Created 11-02-2018 05:57 AM
Hi All,
I am novice to nifi and want to achieve my task with nifi
Problem statement :
I have two csv file 1) Inventory 2) Rate which are in csv
Both of files have common UNIT_ID (InventoryId)
Input Inventory File
UNIT_ID|NAME|TOTAL 1111|ABC|90 1112|XYZ|50
Input Rate File
UNIT_ID|TYPE|RATE 1111|ONE|900 1111|TWO|5800 1112|RTY|500
Output Json
[{ "UNIT_ID": "1111", "NAME": "ABC", "TOTAL": "90", "RATES": [{ "TYPE": "ONE", "RATE": "900" }, { "TYPE": "TWO", "RATE": "5800" }] }, { "UNIT_ID": "1112", "NAME": "XYZ", "TOTAL": "50", "RATES": [{ "TYPE": "RTY", "RATE": "500" }] } ]
Please help to find a way to do this, I am able to convert csv to json but stuck with how can I join by unit_id
Thanks.
Created 11-02-2018 08:36 PM
NiFi doesn't do joins in-stream. To accomplish this, I'd recommend processing the first CSV file and storing it in HBase with key=id. You can then process the second csv file, creating a flow to use the id as a query to HBase and get back the reference data from the first CSV.
If you'd like to do windowed joins, take a look at Streaming Analytics Manager inside of the HDF platform.
Created 01-14-2019 08:28 AM
I believe it's possible. Let me explain my usecase first. My objective is to take 4 CSVs as input and joining all of them based on a unique column named 'CustomerID' available in all the CSVs.
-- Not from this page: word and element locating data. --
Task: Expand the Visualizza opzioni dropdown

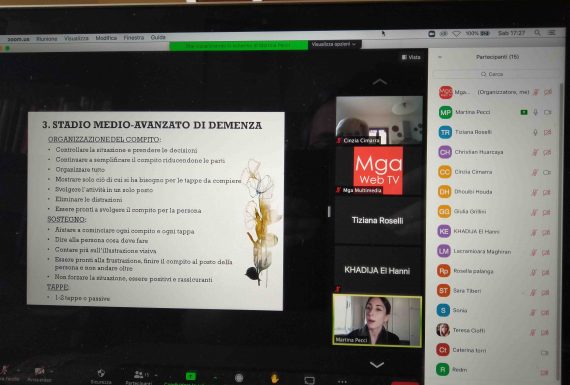Action: coord(334,44)
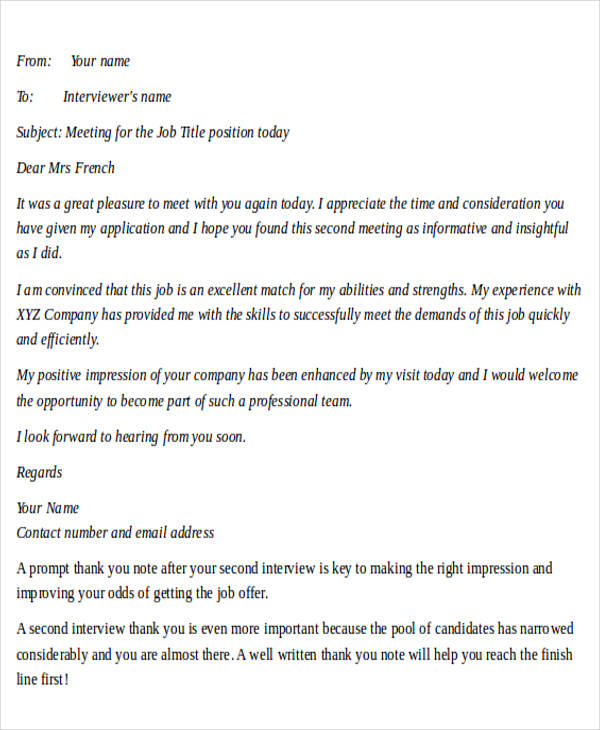Click the 'as I did.' line
The width and height of the screenshot is (600, 730).
point(39,253)
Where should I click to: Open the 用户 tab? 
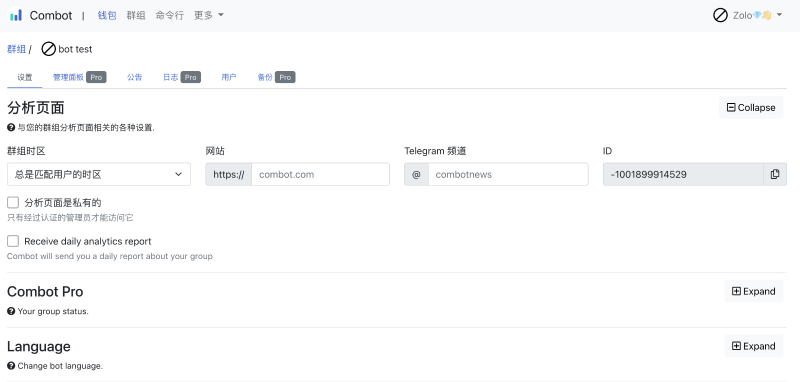pyautogui.click(x=229, y=78)
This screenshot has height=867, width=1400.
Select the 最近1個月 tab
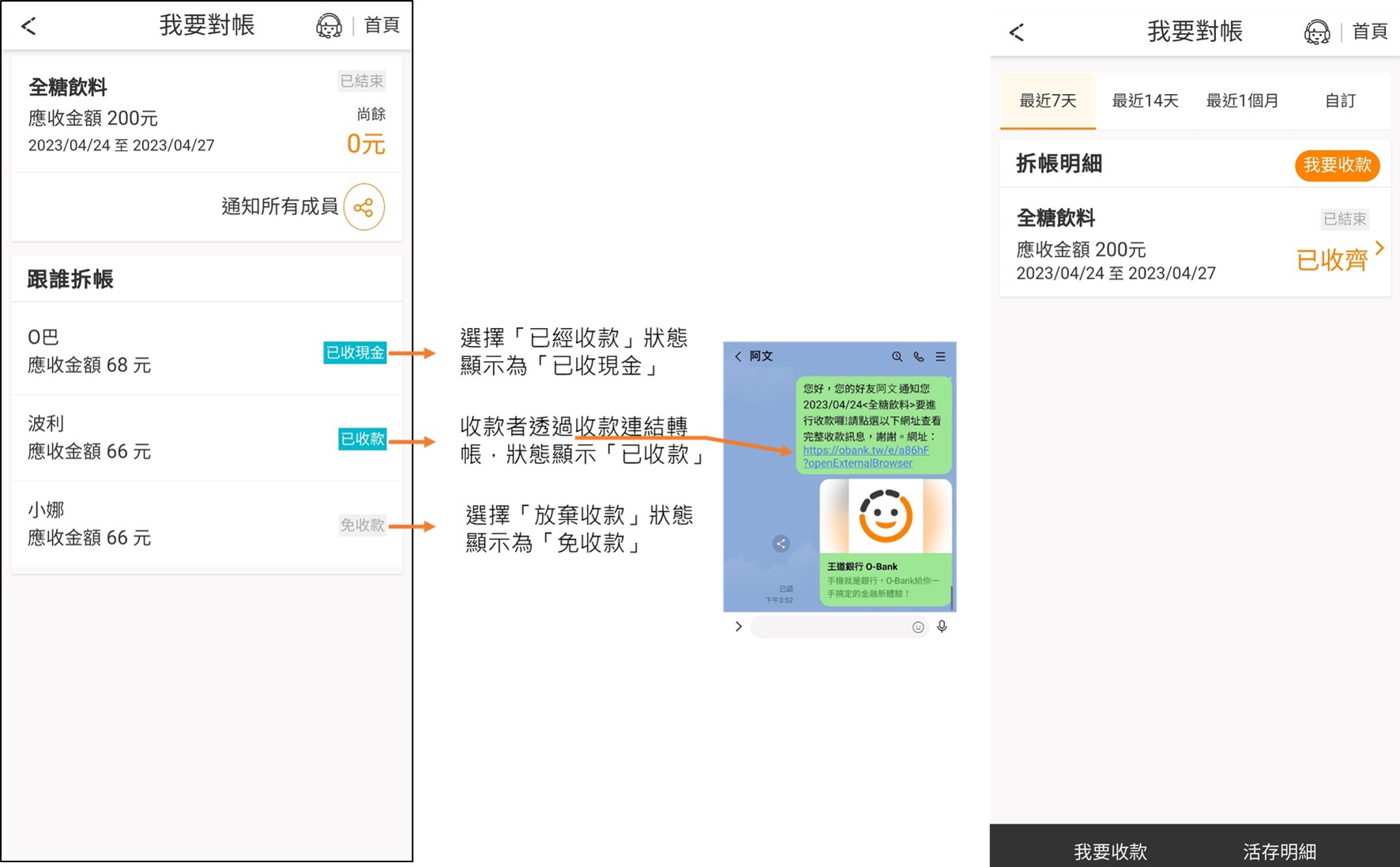point(1242,101)
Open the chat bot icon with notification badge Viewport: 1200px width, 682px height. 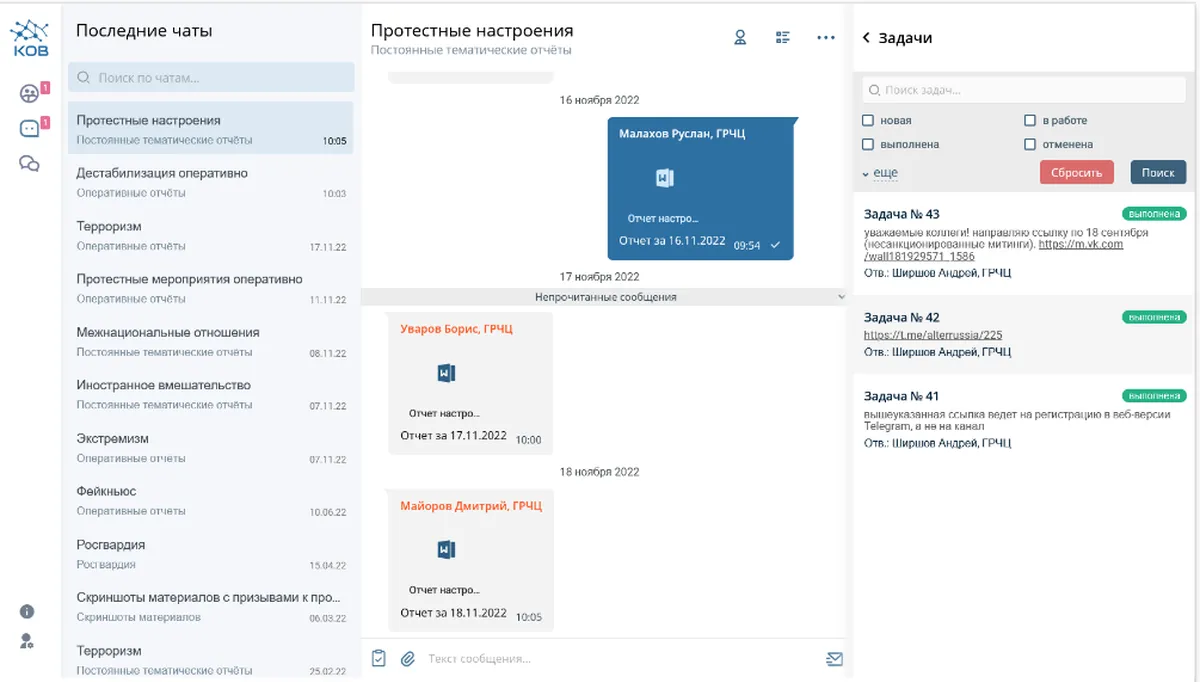pos(29,129)
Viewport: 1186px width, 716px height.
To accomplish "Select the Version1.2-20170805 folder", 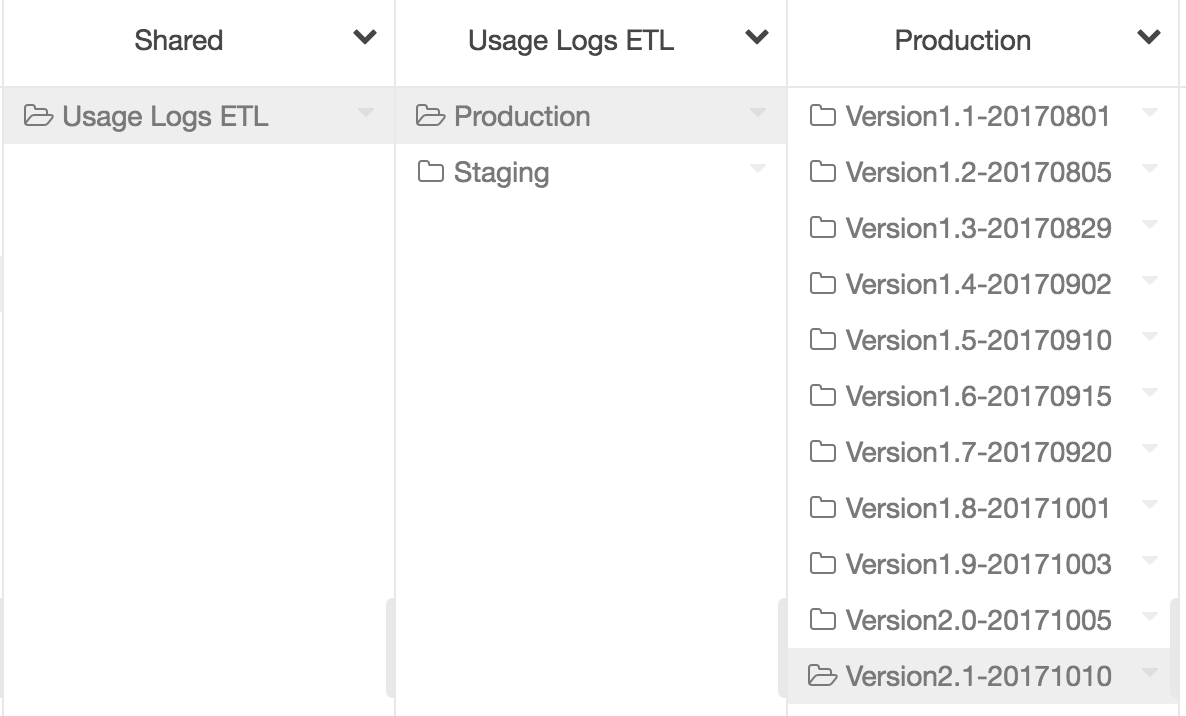I will 978,172.
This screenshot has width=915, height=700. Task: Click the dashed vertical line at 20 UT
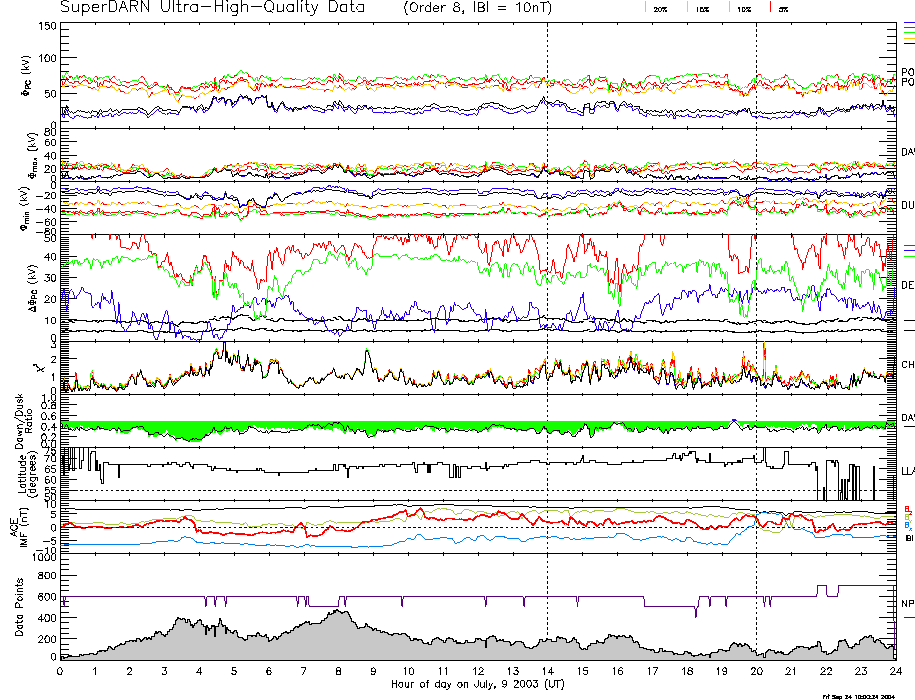pyautogui.click(x=756, y=300)
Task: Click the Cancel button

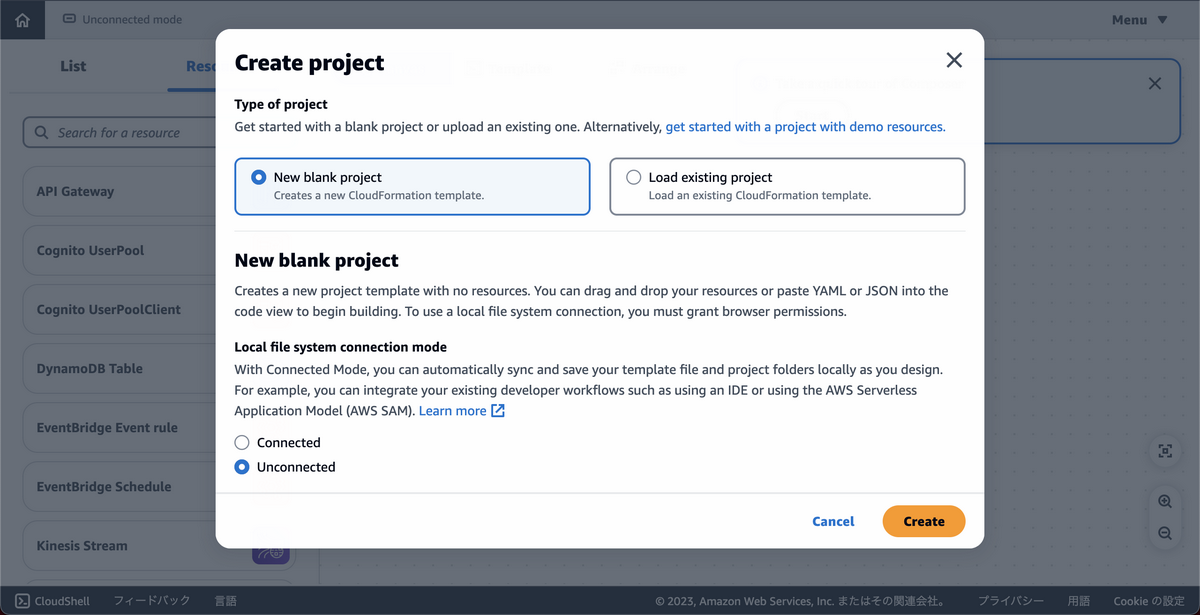Action: click(x=833, y=521)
I did not directly join the CSVs rather I put each of them into database tables and later join them using ExecuteSQL command.
1. GetFile -> UpdateAttribute -> PutDatabaseRecord (For each of the CSVs i.e., for my case - 4 CSVs put into 4 different tables)
2. ExecuteSQL (you write SQL query to join all the required tables) -> ConvertRecord -> PutFile (This will give you the join of all the CSVs)
3. After that again, GetFile -> UpdateAttribute -> PutDatabaseRecord (If you again want to put the aggregated/joined CSV into the DB, then you can do it again)
Hope it would help.
Thanks and regards,
Spandan.